I'm setting up a LAN grid that where I would like to protect storage nodes WebUIs from casual eavesdroppers. I connect to storage nodes via WebUI to do checks and tests, and would like to be a bit safer to wireless sniffers, for instance. I assume that enabling SSL for all node's WebUIs would be enough for that, maybe I've overlooked something. Just common-sense rule-of-thumb: (most of)SSL will be better than NO SSL. Then I thought that the easiest way to do this is, not to even generate any certs locally, but reuse the "private/node.pem" existing one. Looks the easiest, good karma points. Perhaps that's not possible/advisable and is a blatant "no-no" that I could not be aware of. Tried reading the code a little and read ​https://github.com/tahoe-lafs/pycryptopp/blob/master/README.ed25519.rst and I'm not sure. But, here I've could be completely mislead and I don't understand most of it. My doubts are:

• what security will have this "node.pem" key for webui SSL?
• is "node.pem" even suitable for using it as SSL cert?

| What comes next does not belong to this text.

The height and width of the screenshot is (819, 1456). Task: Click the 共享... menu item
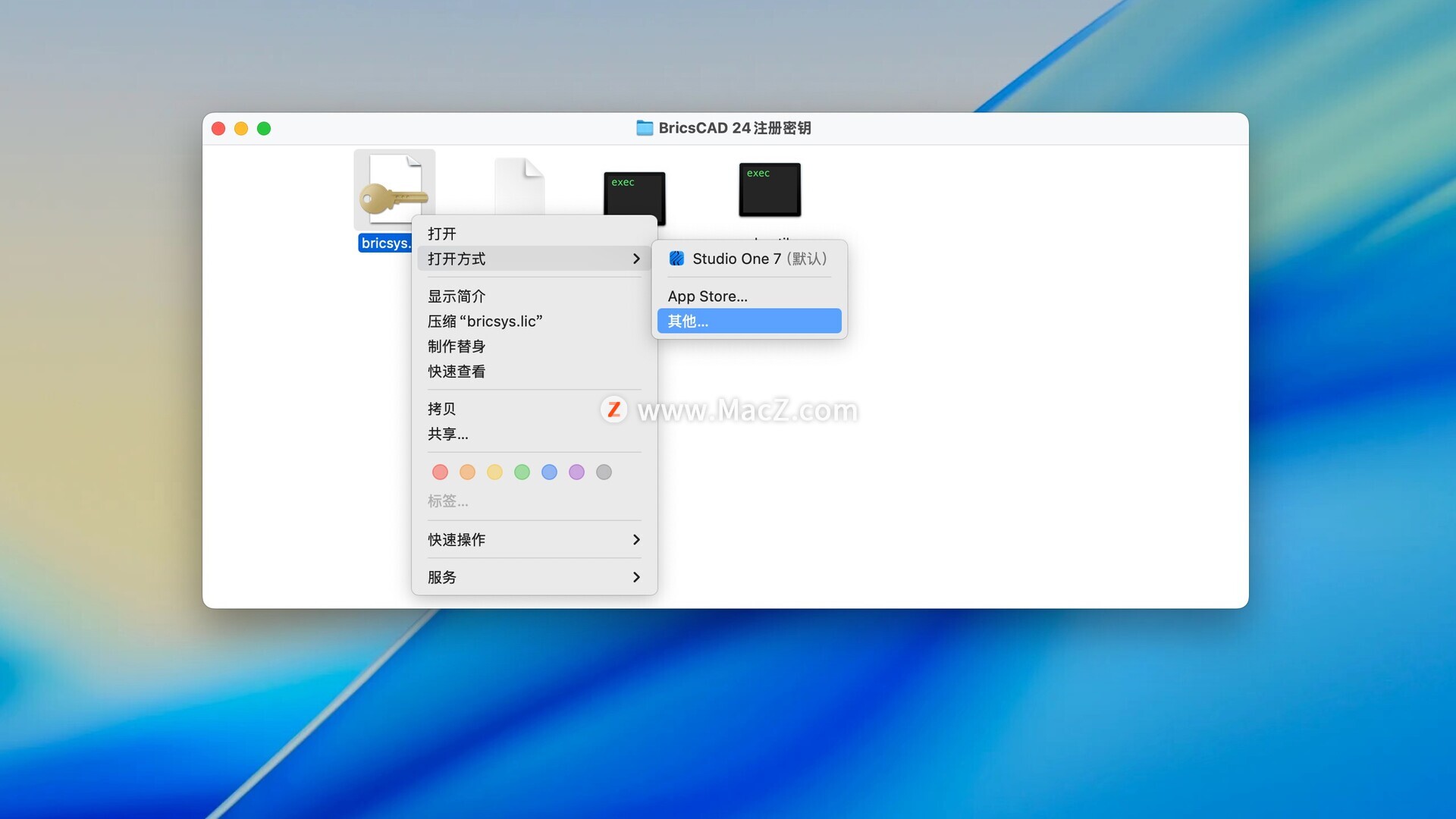(447, 434)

I asked in IRC and was given nice alternatives, such as lafs-rpg or ssh tunnels, but doing by enabling just SSL I seem to understand that's not as easy and secure af it sounds. But here I might fall short on understandings of some crypto/PKI concepts. So, anyway at least as a FAQ I would like to know if it is possible or if it can be achieved someway. Here it might raise ideas, such as "why we don't generate a default 'private/webui.pem' and recommend in tahoe.cfg comments?". I think that switching to from NO SSL to SSL WebUI is worth having, isn't it?

I think making this a bit clear for non cryptologists could at least be a nice security FAQ, even if not advisable.